Friday, September 6, 2013

Possible marijuana business locations in NE Seattle

Yesterday, the City of Seattle Department of Planning and Development released an updated map that shows where they currently think that marijuana businesses could be located in the City.  The map takes into consideration proposed Liquor Control Board rules and the proposed City of Seattle land use ordinance.

In their latest set of proposed rules, the Liquor Control Board (LCB) changed the definition of the 1,000 foot buffer between marijuana businesses and schools, playgrounds, and other places frequented by children.  Marijuana business interests lobbied for the change stating that the original definition limited possible business locations too much.

Here is what the NE Seattle section of the City's map looks like:

In the map above, the yellow areas indicate places where marijuana businesses may be located using the initial definition (as the crow flies) of the 1,000 foot buffer.

The pink areas indicate the additional land that would be acceptable for marijuana businesses under the LCB's newly proposed definition: "along the most direct route over or across established public walks, streets, or other public passageway between the proposed building/business locations to the perimeter of the grounds of the entities listed."

Since the LCB and the City of Seattle have yet to adopt their proposed policies, this map is not to be considered a final representation of where marijuana businesses will be located.

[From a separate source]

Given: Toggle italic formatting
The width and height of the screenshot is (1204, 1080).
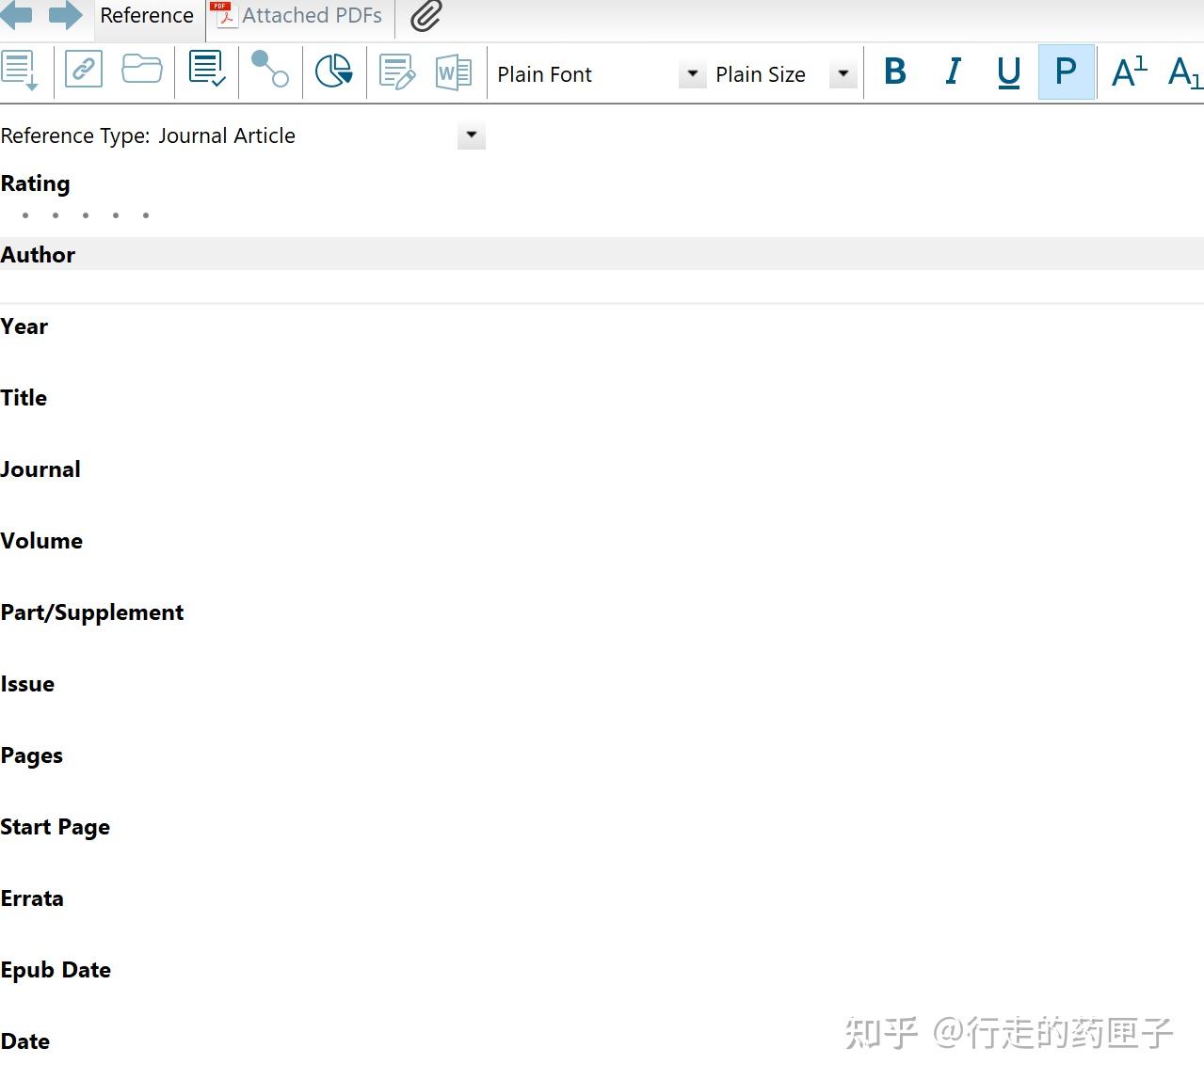Looking at the screenshot, I should [x=953, y=71].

Update: It turns out the the pink areas will not be considered for marijuana businesses.  On September 13 the LCB released the following statement:

The Washington State Liquor Control Board (WSLCB) announced today that it will file an emergency rule on October 16, 2013, to make a single technical revision to the recreational marijuana rules. The emergency rule will revise the method of measurement of the 1,000 foot buffer measurement between a licensed marijuana business and an elementary or secondary school, playground, recreation center or facility, child care center, public park, public transit center, library, or arcade where admission is not restricted to those age 21 and older. The emergency rule will not affect the Initiative 502 implementation timeline.

The current proposed rules filed with the Code Reviser on September 4, 2013, state “the distance shall be measured along the most direct route over or across established public walks, streets, or other public passageway between the proposed building/business location to the perimeter of the grounds.”

The emergency rule will state: “The distance shall be measured as the shortest straight line distance from the property line of the licensed premises to the property line of the entities listed below…”

“The current measurement mirrors the existing method of measurement between liquor-licensed businesses and schools,” said agency director Rick Garza. “We’ve since learned that this measurement, as it pertains to marijuana, conflicts with federal law. Although the emergency rule won’t be filed until October 16, it is critical that we announce our intentions now so that potential licensees, local government and law enforcement will have clarity and predictability going forward.”